Stored data entries:
◇ ◇ ◇ ◇

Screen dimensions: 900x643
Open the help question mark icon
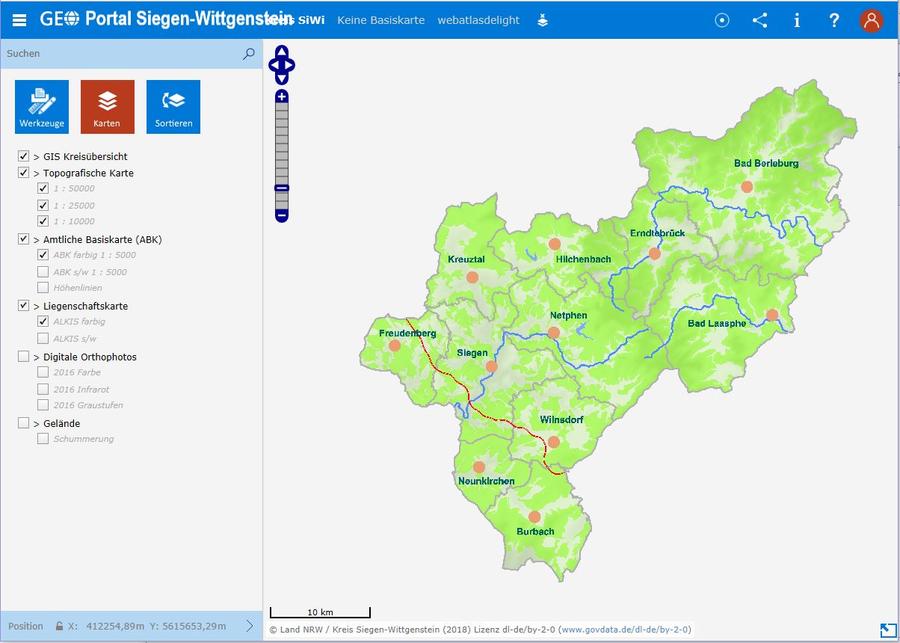click(834, 20)
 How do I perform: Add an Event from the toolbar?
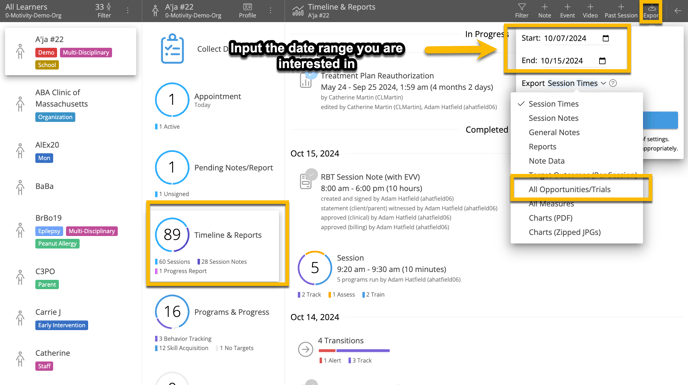(x=567, y=11)
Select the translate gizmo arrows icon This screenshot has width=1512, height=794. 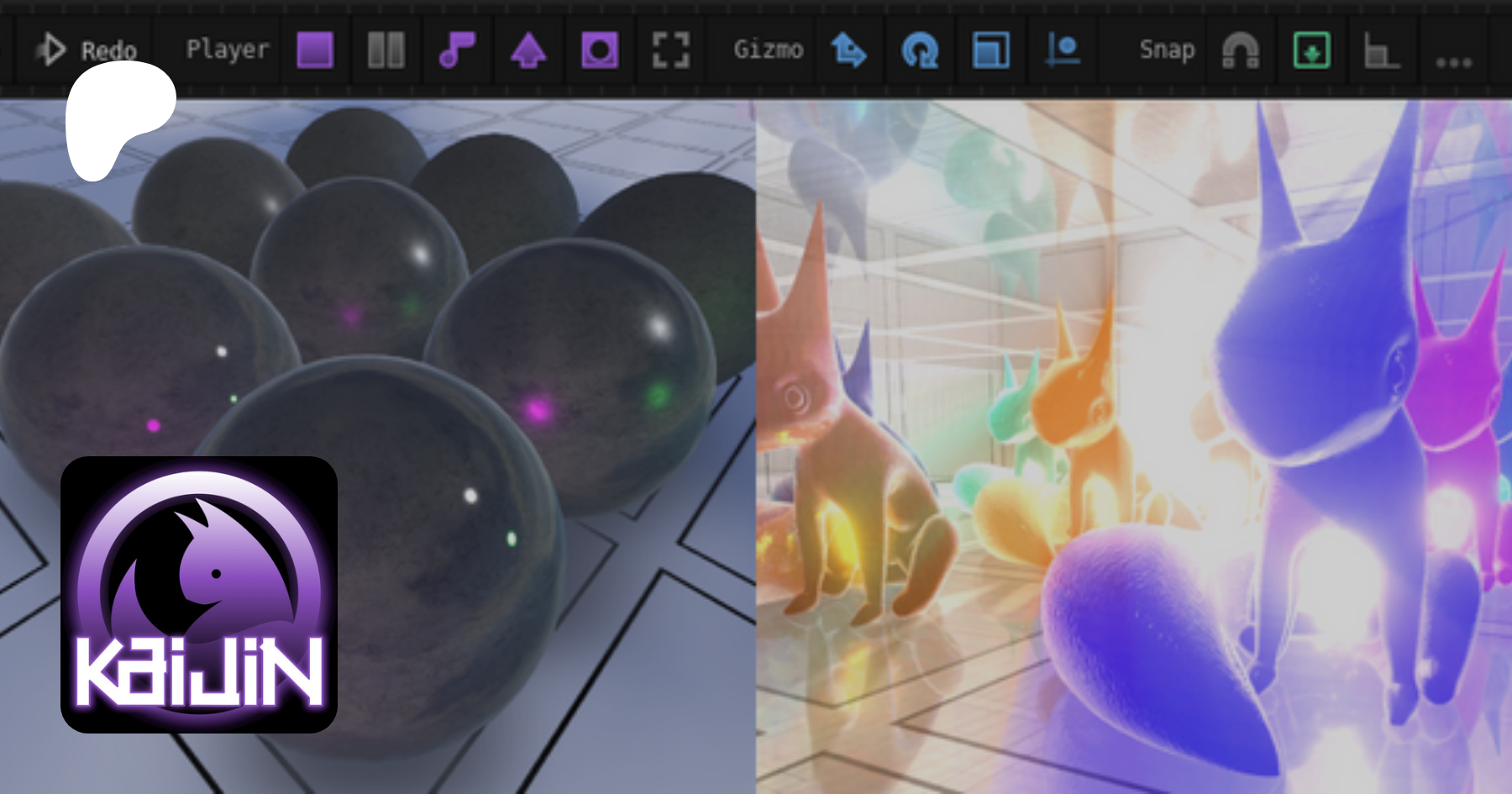point(848,50)
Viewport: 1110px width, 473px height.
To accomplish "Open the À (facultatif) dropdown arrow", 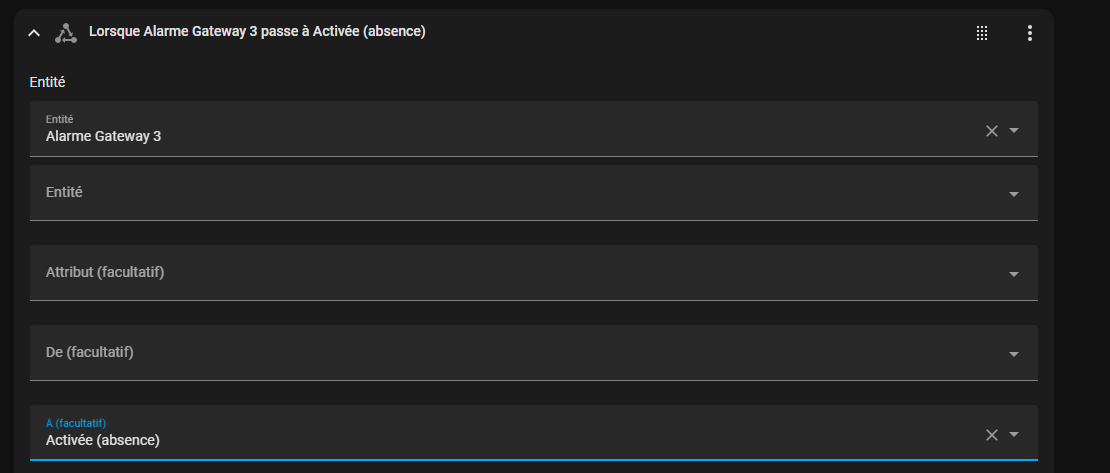I will [1014, 435].
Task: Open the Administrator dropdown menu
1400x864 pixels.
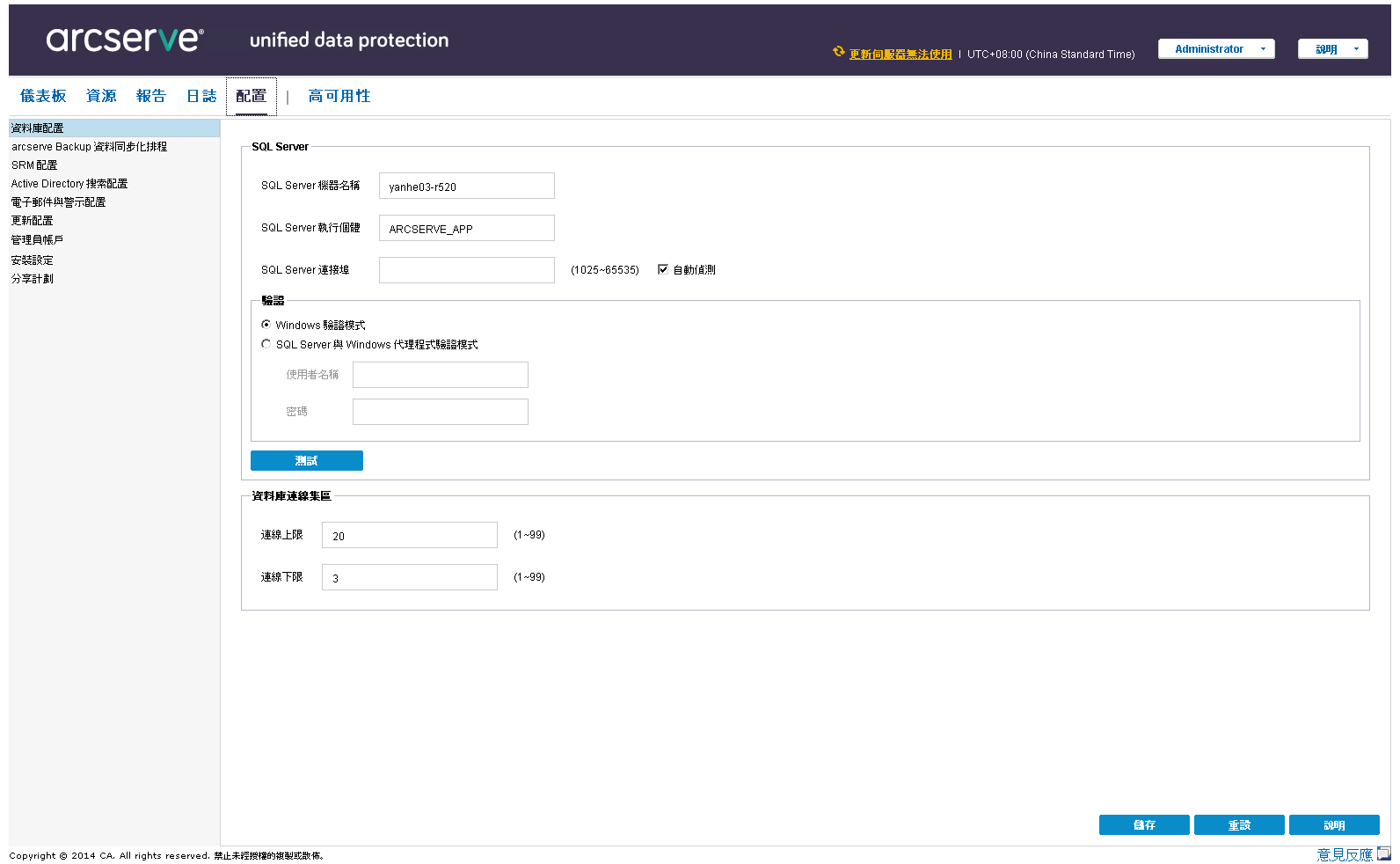Action: 1216,49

◇ ◇ ◇ ◇

Reproduce, with no pictures, the lines from the one containing "Task: Open the Administrator dropdown menu" to the end of the records above, exactly and inclusively.

Task: Open the Administrator dropdown menu
1400x864 pixels.
Action: 1216,49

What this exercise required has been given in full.